26. A fluorescent probe comprising:

at least one receptor bonded to a polypeptide via a covalent bond;

two fluorochromes Fa and Fb;

wherein the fluorochrome Fa is bonded to the receptor and the fluorochrome Fb is bonded to the polypeptide; and

the fluorochromes Fa and Fb form a FRET donor/acceptor pair.

27. The fluorescent probe according to claim 26, wherein the receptor is chosen from antibody, antibody fragment, aptamers, peptides, or a derivative thereof.

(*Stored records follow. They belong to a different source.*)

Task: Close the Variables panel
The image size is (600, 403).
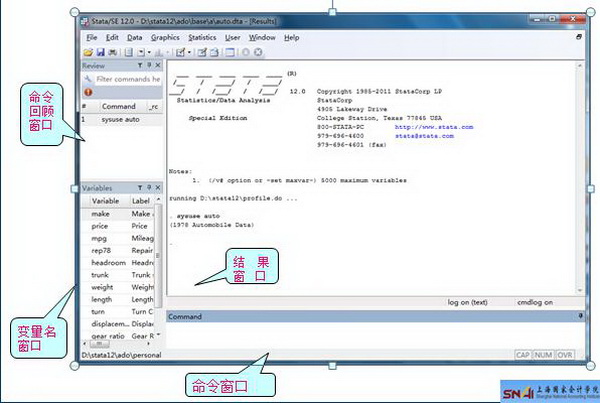Action: pos(157,188)
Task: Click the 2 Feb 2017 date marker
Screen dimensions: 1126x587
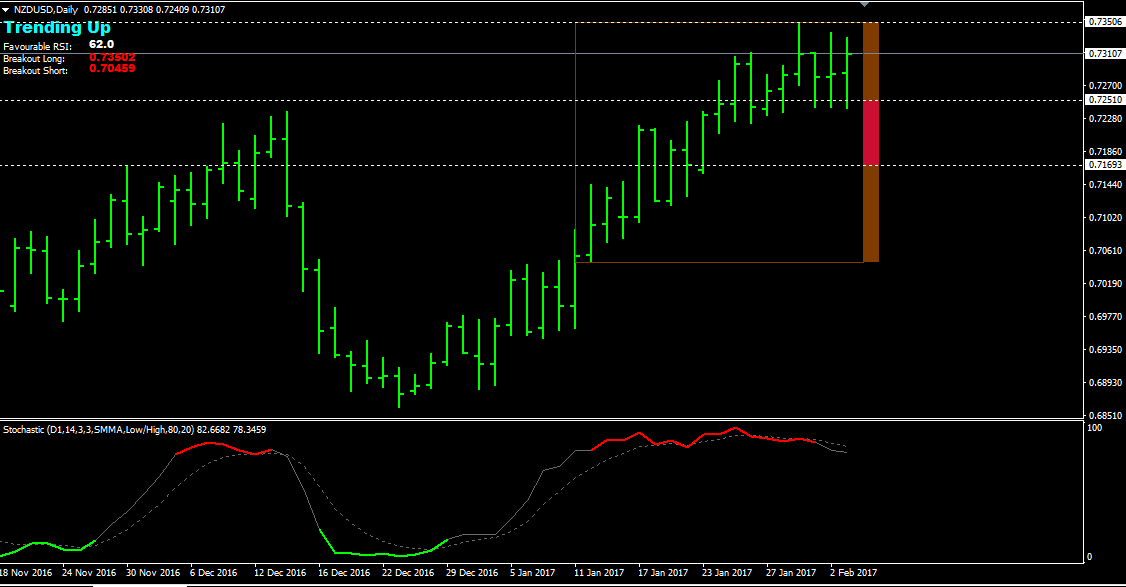Action: (854, 573)
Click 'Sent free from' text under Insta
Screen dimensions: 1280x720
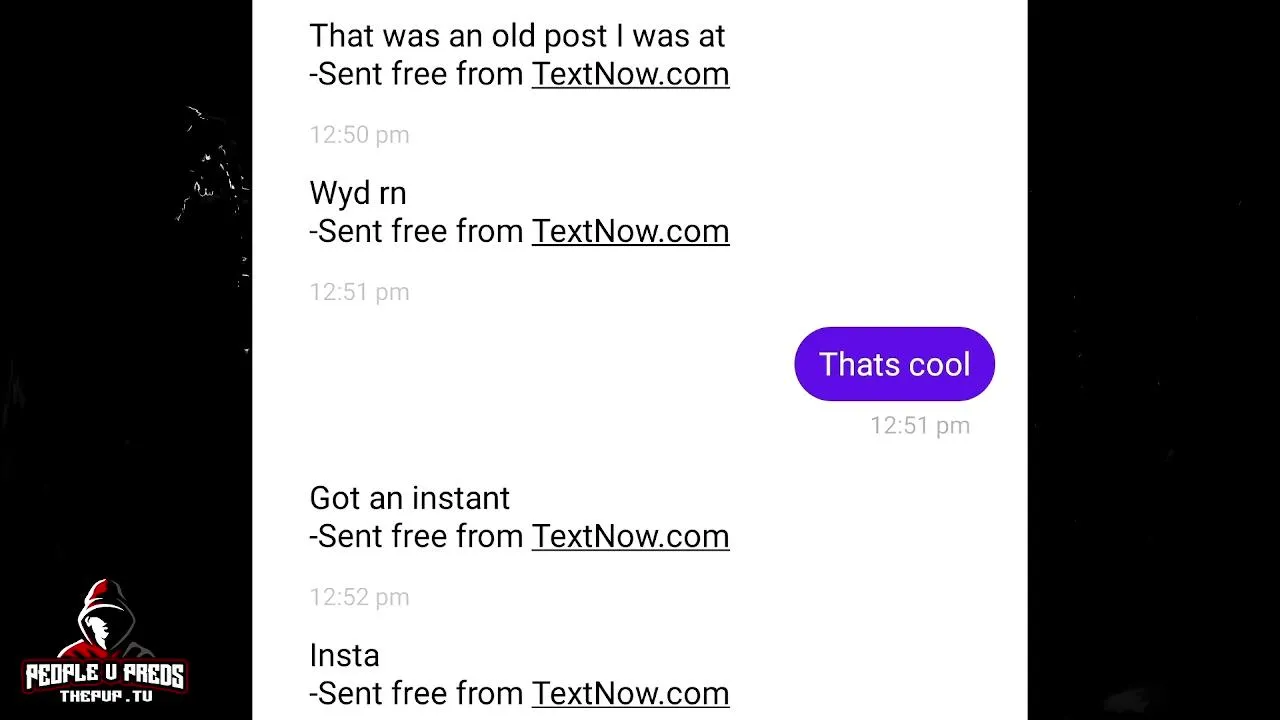pos(418,693)
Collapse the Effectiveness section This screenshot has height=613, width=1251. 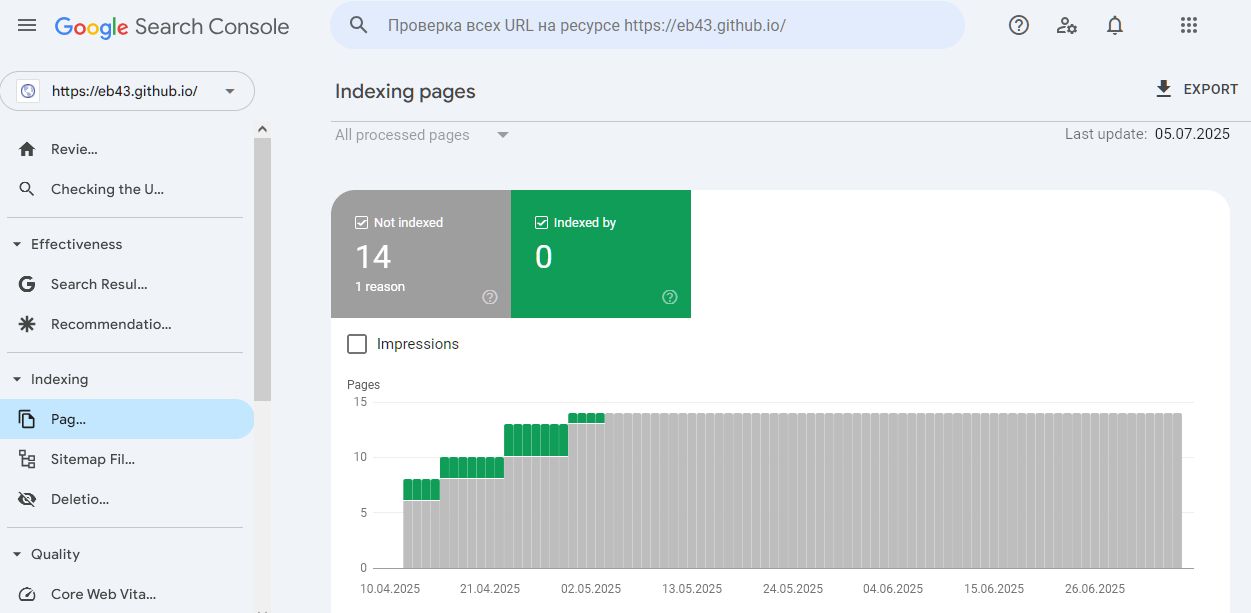[17, 244]
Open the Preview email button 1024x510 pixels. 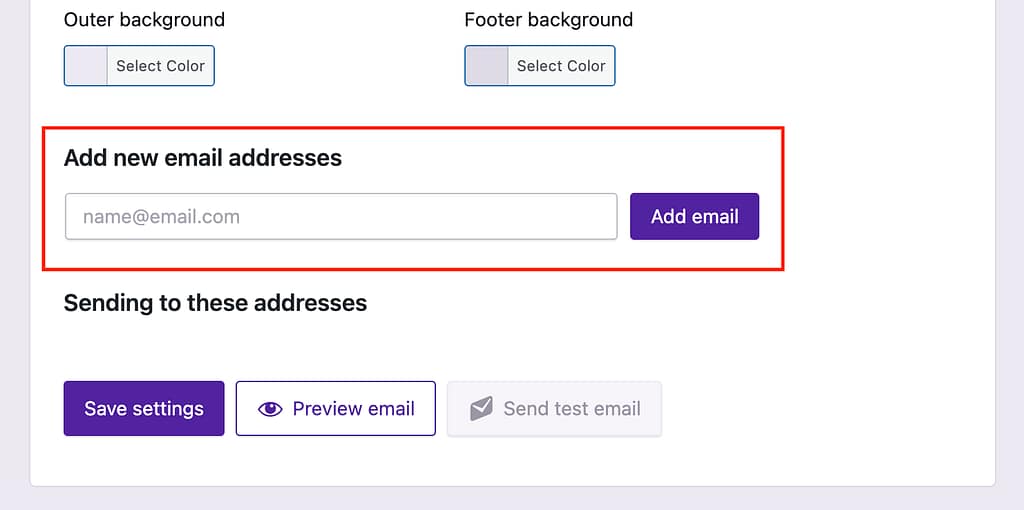336,409
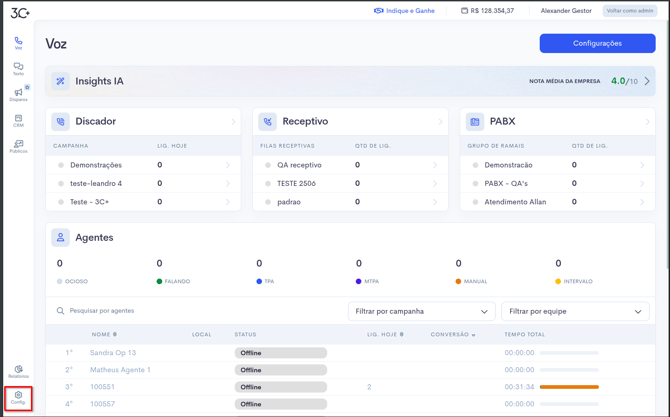Viewport: 670px width, 417px height.
Task: Click the Configurações button
Action: 597,43
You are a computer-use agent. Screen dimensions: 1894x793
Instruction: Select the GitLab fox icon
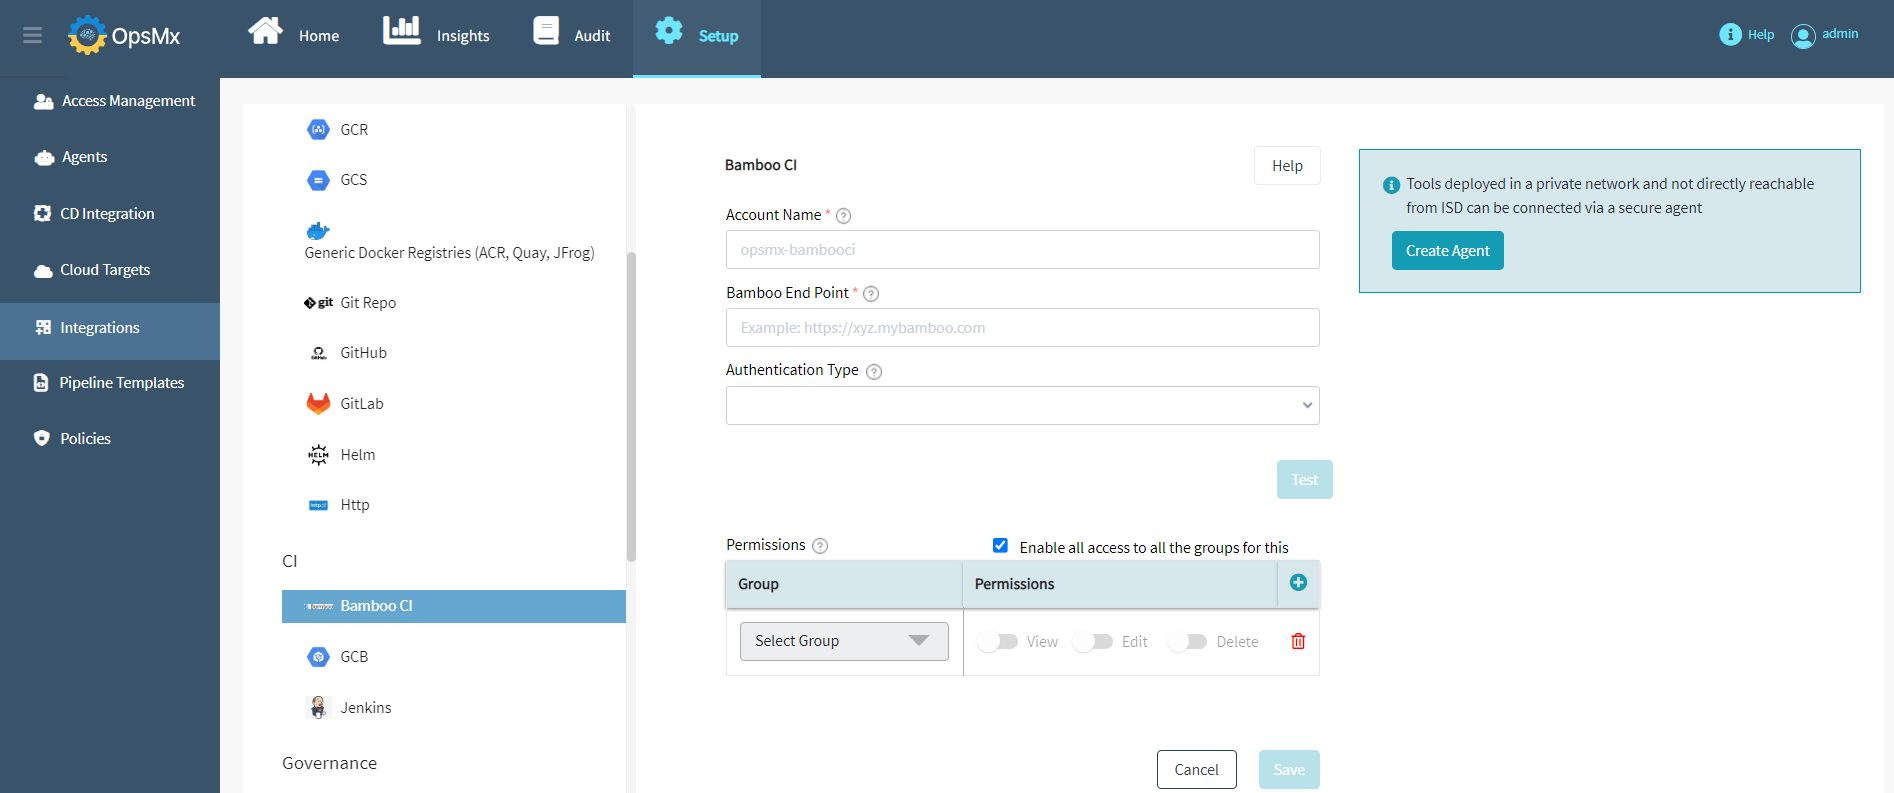tap(318, 404)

28. The fluorescent probe according to claim 26, wherein the polypeptide is a binding protein chosen from protein G, protein L, protein A, protein Z, protein M, immunoglobulin, a complete or partial immunoglobulin, or a derivative thereof.

29. The fluorescent probe according to claim 26, wherein the polypeptide comprises between 2 and 100 amino acids.

30. A method for detecting a target molecule and/or measuring the concentration of a target molecule comprising the following steps:

placing a sample and at least one fluorescent probe in contact, said fluorescent probe comprising: at least one receptor bonded to a polypeptide via a covalent bond; two fluorochromes Fa and Fb; wherein the fluorochrome Fa is bonded to the receptor and the fluorochrome Fb is bonded to the polypeptide; and the fluorochromes Fa and Fb form a FRET donor/acceptor pair; and the receptor has an affinity for said target molecule;

exciting the fluorescent probe at a given wavelength such that the donor fluorochrome is excited;

measuring the ratio between the intensity of the fluorescence emitted by the donor fluorochrome and the intensity of the fluorescence emitted by the acceptor fluorochrome; and

determining the presence or the absence of said target molecule in the sample and/or calculating the concentration of said target molecule in the sample.

30. The device according to claim 16, wherein the polypeptide comprises between 4 and 50 amino acids.

31. The fluorescent probe according to claim 26, wherein the polypeptide comprises between 4 and 50 amino acids.